Wednesday, December 05, 2007

I miss Sally and Gus

It's such a shame that Sally is no longer here. There is so much in my daily life I'd like to hear her comments on.

For example...I had a mastectomy some time ago, and this week my breast prosthesis started leaking (yikh!) so I had to zip into the hospital and order a new one. This time they're giving me a super dooper self adhesive one. Brilliant! No more embarrassment as I lean over in the supermarket and the falsie slips out of my bra. No more annoyance when I'm weeding and the falsie goes plop in the flowerbed. No more pink squishiness sidling out of my bra when I am mother-of-the-groom in a low cut affair.

But Sally isn't here to add her two penn'orth (sp?) and neither is Gus to offer a description of the new prosthesis...that the bumps on the back of it and the colour and consistency make it look like an invertebrate that someone's dredged up from the seabed. If you're not fainthearted, see here.

Tuesday, December 04, 2007

Mother-of-the-groom

My son recently got married to wonderful wacky Wendy, whom we all love to bits, and I have been emailing wedding pics to my friends.

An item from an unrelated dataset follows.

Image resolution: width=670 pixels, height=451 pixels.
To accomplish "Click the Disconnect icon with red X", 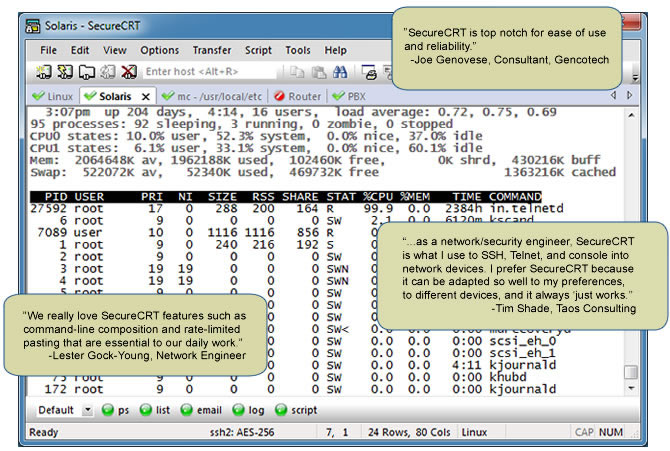I will coord(128,72).
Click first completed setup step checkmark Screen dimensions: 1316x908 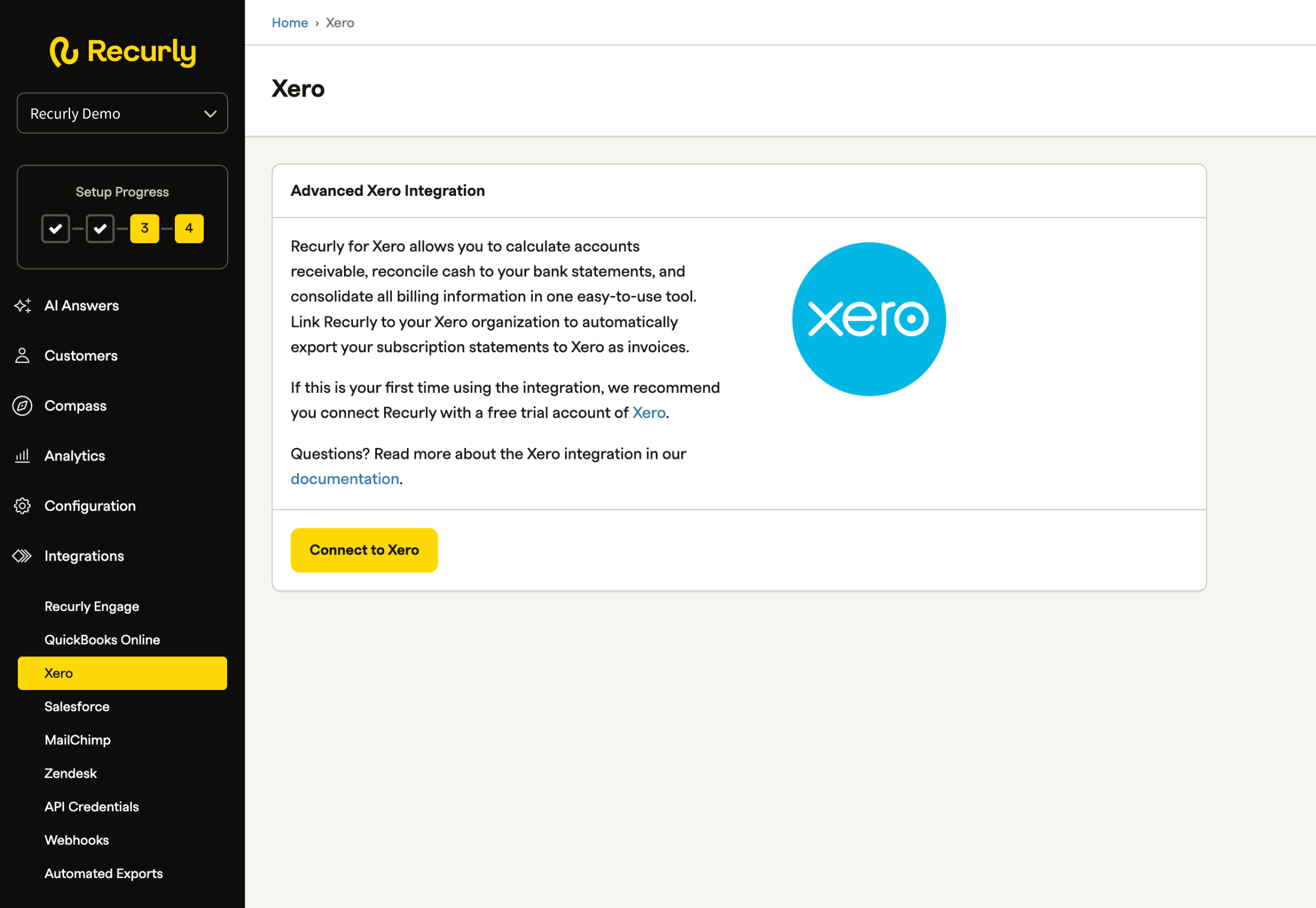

They all say how glamorous I looked in my wedding gear, so I thought I'd make the most of this rare record of me as glamorous mother-of-the-groom, and post it here.

Posted by Picasa

Monday, December 03, 2007

Nit-picking

Anna, my editor at Snowbooks, has gone through my manuscript for Zuzu's Petals and marked where she thinks there should be a comma, or shouldn't be a comma, where I have used too many ands, where she wants me to use a capital letter - etc, etc, etc - and then sent me the marked manuscript for me to agree or disagree with each of her changes.

When she did this for Plotting for Beginners, she seemed to want a lot of changes, and I argued with many. Poor Anna. There are half as many changes this time, and I've argued with only a handful. What's happened in the last two years? Am I less precious and more pragmatic? Am I a better writer or less opinionated? Or have I changed to be more like Anna? You're supposed to grow to be like your pet. Do writers become more like their editors?

A (non-writing) friend said to me "How can you bear to have someone picking over your writing like that, criticising it, wanting to make changes? Don't you feel incredibly annoyed?"

The answer is no. I love the process of going through the book with Anna. It feels so good to have someone caring about my book as much as I do - every sentence, every word, every full stop. She loves the book and she wants it to be the best it can be. And so do I.

Zuzu's Petals will be published next May. Hooray!

On quite another tack, our cat Chione came to live with us 2 years ago today. Isn't she beautiful?